Data for review:
__________

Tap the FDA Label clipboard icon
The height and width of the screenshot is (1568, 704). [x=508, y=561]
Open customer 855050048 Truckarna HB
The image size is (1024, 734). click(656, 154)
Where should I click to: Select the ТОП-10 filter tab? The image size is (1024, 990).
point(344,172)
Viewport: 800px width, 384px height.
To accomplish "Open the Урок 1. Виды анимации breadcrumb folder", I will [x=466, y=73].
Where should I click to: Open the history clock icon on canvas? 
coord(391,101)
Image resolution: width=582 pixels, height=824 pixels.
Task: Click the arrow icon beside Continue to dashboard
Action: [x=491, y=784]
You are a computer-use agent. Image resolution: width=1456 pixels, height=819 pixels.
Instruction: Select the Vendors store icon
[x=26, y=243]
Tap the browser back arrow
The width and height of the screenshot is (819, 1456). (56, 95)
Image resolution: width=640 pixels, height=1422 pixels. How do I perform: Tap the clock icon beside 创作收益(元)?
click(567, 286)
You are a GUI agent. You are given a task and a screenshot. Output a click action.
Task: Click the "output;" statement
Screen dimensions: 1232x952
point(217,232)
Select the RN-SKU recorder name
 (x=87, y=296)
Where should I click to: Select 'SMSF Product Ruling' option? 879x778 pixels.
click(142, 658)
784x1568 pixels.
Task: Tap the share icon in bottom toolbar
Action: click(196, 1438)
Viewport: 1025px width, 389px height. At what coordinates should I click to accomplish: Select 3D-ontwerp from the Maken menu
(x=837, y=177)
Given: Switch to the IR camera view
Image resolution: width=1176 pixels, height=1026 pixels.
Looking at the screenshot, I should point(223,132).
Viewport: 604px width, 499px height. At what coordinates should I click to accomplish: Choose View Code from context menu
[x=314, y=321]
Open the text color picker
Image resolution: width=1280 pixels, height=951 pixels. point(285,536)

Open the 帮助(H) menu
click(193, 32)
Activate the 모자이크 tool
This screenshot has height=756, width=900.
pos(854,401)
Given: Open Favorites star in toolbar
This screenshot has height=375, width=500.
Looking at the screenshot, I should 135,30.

__________

Instructions for the task:
Take the line holding "Open the text color picker" and all lines after it through the end of the data, and set them down exactly.

Exercise answer:
Open the text color picker
Image resolution: width=1280 pixels, height=951 pixels. point(285,536)

Open the 帮助(H) menu
click(193, 32)
Activate the 모자이크 tool
This screenshot has height=756, width=900.
pos(854,401)
Given: Open Favorites star in toolbar
This screenshot has height=375, width=500.
Looking at the screenshot, I should 135,30.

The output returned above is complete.